» **How to complete this task**
Restate the records word for word, omitting nothing.

(Pixel coordinate grounding data)
_ _ _
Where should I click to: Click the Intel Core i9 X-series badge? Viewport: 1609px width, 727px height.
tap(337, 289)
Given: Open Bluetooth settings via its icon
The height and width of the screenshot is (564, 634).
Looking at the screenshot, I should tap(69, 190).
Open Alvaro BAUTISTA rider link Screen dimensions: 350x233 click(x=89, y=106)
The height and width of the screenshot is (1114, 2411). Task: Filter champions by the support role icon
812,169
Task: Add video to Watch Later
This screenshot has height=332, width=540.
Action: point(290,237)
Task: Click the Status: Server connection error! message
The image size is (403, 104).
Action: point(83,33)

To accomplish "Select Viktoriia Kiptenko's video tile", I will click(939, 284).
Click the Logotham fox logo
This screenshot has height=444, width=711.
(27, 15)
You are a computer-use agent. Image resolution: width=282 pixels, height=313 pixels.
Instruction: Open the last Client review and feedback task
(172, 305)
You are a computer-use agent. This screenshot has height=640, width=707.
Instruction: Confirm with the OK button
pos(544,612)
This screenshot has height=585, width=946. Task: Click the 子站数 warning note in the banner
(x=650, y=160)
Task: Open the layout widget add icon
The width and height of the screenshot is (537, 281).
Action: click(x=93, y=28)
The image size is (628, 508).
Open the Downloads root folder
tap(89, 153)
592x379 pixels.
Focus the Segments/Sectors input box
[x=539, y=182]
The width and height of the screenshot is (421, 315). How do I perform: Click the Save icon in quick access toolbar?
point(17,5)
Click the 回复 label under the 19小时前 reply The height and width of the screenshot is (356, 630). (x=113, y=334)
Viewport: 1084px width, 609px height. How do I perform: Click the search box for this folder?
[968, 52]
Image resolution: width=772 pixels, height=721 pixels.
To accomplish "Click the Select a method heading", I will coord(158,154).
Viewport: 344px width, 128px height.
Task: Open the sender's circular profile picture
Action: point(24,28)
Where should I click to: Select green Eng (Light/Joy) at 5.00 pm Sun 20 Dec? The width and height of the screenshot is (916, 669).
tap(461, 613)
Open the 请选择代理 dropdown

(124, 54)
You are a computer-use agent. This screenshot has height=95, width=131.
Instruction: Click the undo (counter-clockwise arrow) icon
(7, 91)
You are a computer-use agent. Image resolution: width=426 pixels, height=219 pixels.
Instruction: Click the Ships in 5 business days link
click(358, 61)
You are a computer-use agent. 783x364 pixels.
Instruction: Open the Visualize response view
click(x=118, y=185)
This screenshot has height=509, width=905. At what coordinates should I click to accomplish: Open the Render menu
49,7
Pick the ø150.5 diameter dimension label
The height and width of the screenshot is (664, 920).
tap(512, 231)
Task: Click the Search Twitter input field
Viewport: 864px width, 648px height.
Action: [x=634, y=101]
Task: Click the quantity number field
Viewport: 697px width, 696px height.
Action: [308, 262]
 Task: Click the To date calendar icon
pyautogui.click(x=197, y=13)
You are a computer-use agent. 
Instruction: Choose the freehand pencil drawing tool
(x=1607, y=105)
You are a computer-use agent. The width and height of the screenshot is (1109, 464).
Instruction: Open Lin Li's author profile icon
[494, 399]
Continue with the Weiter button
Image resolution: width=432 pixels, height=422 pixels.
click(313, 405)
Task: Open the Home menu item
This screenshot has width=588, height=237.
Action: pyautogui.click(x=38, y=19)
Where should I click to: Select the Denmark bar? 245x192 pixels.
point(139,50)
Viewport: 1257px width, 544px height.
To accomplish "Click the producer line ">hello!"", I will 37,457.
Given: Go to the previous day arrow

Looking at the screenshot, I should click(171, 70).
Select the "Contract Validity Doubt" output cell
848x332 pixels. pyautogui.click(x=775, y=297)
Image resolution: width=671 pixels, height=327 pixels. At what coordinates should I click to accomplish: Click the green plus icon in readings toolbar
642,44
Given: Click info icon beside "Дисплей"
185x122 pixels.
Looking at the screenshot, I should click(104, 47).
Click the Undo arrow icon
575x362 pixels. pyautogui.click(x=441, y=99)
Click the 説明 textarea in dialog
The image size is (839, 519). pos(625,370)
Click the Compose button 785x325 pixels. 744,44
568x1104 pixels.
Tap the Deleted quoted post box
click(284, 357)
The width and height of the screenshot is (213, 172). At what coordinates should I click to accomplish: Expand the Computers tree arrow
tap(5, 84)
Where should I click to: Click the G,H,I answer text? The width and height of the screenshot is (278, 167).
_ _ _
» **Answer to the exercise**
Where should I click to: Click the Intel Core i9 X-series badge? Viewport: 1609px width, 727px height.
tap(337, 289)
Given: Open Bluetooth settings via its icon
The height and width of the screenshot is (564, 634).
Looking at the screenshot, I should tap(69, 190).
Open Alvaro BAUTISTA rider link Screen dimensions: 350x233 click(x=89, y=106)
The height and width of the screenshot is (1114, 2411). Task: Filter champions by the support role icon
812,169
Task: Add video to Watch Later
This screenshot has height=332, width=540.
Action: point(290,237)
Task: Click the Status: Server connection error! message
The image size is (403, 104).
Action: point(83,33)

To accomplish "Select Viktoriia Kiptenko's video tile", I will click(939, 284).
Click the Logotham fox logo
This screenshot has height=444, width=711.
(27, 15)
You are a computer-use agent. Image resolution: width=282 pixels, height=313 pixels.
Instruction: Open the last Client review and feedback task
(172, 305)
You are a computer-use agent. This screenshot has height=640, width=707.
Instruction: Confirm with the OK button
pos(544,612)
This screenshot has height=585, width=946. Task: Click the 子站数 warning note in the banner
(x=650, y=160)
Task: Open the layout widget add icon
The width and height of the screenshot is (537, 281).
Action: click(x=93, y=28)
The image size is (628, 508).
Open the Downloads root folder
tap(89, 153)
592x379 pixels.
Focus the Segments/Sectors input box
[x=539, y=182]
The width and height of the screenshot is (421, 315). How do I perform: Click the Save icon in quick access toolbar?
point(17,5)
Click the 回复 label under the 19小时前 reply The height and width of the screenshot is (356, 630). (x=113, y=334)
Viewport: 1084px width, 609px height. How do I perform: Click the search box for this folder?
[968, 52]
Image resolution: width=772 pixels, height=721 pixels.
To accomplish "Click the Select a method heading", I will coord(158,154).
Viewport: 344px width, 128px height.
Task: Open the sender's circular profile picture
Action: point(24,28)
Where should I click to: Select green Eng (Light/Joy) at 5.00 pm Sun 20 Dec? The width and height of the screenshot is (916, 669).
tap(461, 613)
Open the 请选择代理 dropdown

(124, 54)
You are a computer-use agent. This screenshot has height=95, width=131.
Instruction: Click the undo (counter-clockwise arrow) icon
(7, 91)
You are a computer-use agent. Image resolution: width=426 pixels, height=219 pixels.
Instruction: Click the Ships in 5 business days link
click(358, 61)
You are a computer-use agent. 783x364 pixels.
Instruction: Open the Visualize response view
click(x=118, y=185)
This screenshot has height=509, width=905. At what coordinates should I click to accomplish: Open the Render menu
49,7
Pick the ø150.5 diameter dimension label
The height and width of the screenshot is (664, 920).
tap(512, 231)
Task: Click the Search Twitter input field
Viewport: 864px width, 648px height.
Action: [x=634, y=101]
Task: Click the quantity number field
Viewport: 697px width, 696px height.
Action: [308, 262]
 Task: Click the To date calendar icon
pyautogui.click(x=197, y=13)
You are a computer-use agent. 
Instruction: Choose the freehand pencil drawing tool
(x=1607, y=105)
You are a computer-use agent. The width and height of the screenshot is (1109, 464).
Instruction: Open Lin Li's author profile icon
[494, 399]
Continue with the Weiter button
Image resolution: width=432 pixels, height=422 pixels.
click(313, 405)
Task: Open the Home menu item
This screenshot has width=588, height=237.
Action: pyautogui.click(x=38, y=19)
Where should I click to: Select the Denmark bar? 245x192 pixels.
point(139,50)
Viewport: 1257px width, 544px height.
To accomplish "Click the producer line ">hello!"", I will 37,457.
Given: Go to the previous day arrow

Looking at the screenshot, I should click(171, 70).
Select the "Contract Validity Doubt" output cell
848x332 pixels. pyautogui.click(x=775, y=297)
Image resolution: width=671 pixels, height=327 pixels. At what coordinates should I click to accomplish: Click the green plus icon in readings toolbar
642,44
Given: Click info icon beside "Дисплей"
185x122 pixels.
Looking at the screenshot, I should click(104, 47).
Click the Undo arrow icon
575x362 pixels. pyautogui.click(x=441, y=99)
Click the 説明 textarea in dialog
The image size is (839, 519). pos(625,370)
Click the Compose button 785x325 pixels. 744,44
568x1104 pixels.
Tap the Deleted quoted post box
click(284, 357)
The width and height of the screenshot is (213, 172). At what coordinates should I click to accomplish: Expand the Computers tree arrow
tap(5, 84)
Where should I click to: Click the G,H,I answer text? The width and height of the screenshot is (278, 167).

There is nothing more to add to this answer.